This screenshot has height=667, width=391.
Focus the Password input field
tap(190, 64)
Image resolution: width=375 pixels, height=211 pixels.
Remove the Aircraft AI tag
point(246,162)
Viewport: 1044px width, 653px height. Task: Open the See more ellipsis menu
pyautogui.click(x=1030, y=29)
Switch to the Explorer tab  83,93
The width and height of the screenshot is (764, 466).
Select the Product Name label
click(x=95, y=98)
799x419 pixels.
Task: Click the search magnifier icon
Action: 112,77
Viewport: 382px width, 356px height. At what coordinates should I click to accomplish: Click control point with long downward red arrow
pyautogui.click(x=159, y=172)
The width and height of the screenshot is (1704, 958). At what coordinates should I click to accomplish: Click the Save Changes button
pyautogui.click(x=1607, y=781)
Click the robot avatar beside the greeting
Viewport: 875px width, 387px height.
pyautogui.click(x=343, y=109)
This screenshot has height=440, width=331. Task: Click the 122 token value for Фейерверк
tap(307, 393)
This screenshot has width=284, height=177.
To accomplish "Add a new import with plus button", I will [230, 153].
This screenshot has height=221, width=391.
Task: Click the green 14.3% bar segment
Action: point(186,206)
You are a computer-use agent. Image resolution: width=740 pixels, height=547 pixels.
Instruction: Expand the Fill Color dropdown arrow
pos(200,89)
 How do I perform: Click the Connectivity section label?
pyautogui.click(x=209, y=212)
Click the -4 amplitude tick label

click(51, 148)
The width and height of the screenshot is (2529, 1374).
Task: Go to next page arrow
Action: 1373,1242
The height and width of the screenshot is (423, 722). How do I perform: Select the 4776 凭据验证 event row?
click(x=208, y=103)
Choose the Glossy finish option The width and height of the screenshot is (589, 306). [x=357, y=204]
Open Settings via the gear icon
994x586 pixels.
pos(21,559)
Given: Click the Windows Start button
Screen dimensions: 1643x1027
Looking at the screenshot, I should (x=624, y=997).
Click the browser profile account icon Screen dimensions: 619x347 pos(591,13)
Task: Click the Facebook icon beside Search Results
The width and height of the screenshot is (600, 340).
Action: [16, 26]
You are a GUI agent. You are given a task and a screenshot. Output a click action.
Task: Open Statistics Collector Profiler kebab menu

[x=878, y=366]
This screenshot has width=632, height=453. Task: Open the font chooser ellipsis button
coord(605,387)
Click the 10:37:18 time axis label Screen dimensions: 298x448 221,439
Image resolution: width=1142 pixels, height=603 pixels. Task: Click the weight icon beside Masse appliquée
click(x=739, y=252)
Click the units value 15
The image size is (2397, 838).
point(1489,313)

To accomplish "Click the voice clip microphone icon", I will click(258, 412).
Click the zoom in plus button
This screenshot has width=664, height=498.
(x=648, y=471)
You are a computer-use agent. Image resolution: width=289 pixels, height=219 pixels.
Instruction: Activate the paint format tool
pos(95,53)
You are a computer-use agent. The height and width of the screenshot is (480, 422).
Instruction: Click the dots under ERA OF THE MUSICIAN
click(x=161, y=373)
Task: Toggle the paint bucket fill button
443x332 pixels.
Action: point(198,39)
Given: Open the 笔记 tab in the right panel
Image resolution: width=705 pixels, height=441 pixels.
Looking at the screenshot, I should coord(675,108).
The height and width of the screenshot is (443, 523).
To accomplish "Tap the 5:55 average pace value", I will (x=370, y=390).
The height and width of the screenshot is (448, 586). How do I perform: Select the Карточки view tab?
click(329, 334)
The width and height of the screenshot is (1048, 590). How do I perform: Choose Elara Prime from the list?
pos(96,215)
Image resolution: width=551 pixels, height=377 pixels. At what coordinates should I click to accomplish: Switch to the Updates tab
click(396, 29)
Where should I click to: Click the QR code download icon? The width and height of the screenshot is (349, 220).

◆ **Stated goal**
Revise the listing from the line with "Viewport: 382px width, 356px" up to and including the line with "Action: [16, 26]", replacing "Save Changes" with "Apply Changes" and leaving everything else the same. Give back only those lines.

◆ **Final result**
Viewport: 382px width, 356px height. At what coordinates should I click to accomplish: Click control point with long downward red arrow
pyautogui.click(x=159, y=172)
The width and height of the screenshot is (1704, 958). At what coordinates should I click to accomplish: Click the Apply Changes button
pyautogui.click(x=1607, y=781)
Click the robot avatar beside the greeting
Viewport: 875px width, 387px height.
pyautogui.click(x=343, y=109)
This screenshot has height=440, width=331. Task: Click the 122 token value for Фейерверк
tap(307, 393)
This screenshot has width=284, height=177.
To accomplish "Add a new import with plus button", I will [230, 153].
This screenshot has height=221, width=391.
Task: Click the green 14.3% bar segment
Action: point(186,206)
You are a computer-use agent. Image resolution: width=740 pixels, height=547 pixels.
Instruction: Expand the Fill Color dropdown arrow
pos(200,89)
 How do I perform: Click the Connectivity section label?
pyautogui.click(x=209, y=212)
Click the -4 amplitude tick label

click(51, 148)
The width and height of the screenshot is (2529, 1374).
Task: Go to next page arrow
Action: 1373,1242
The height and width of the screenshot is (423, 722). How do I perform: Select the 4776 凭据验证 event row?
click(x=208, y=103)
Choose the Glossy finish option The width and height of the screenshot is (589, 306). [x=357, y=204]
Open Settings via the gear icon
994x586 pixels.
pos(21,559)
Given: Click the Windows Start button
Screen dimensions: 1643x1027
Looking at the screenshot, I should (x=624, y=997).
Click the browser profile account icon Screen dimensions: 619x347 pos(591,13)
Task: Click the Facebook icon beside Search Results
The width and height of the screenshot is (600, 340).
Action: [16, 26]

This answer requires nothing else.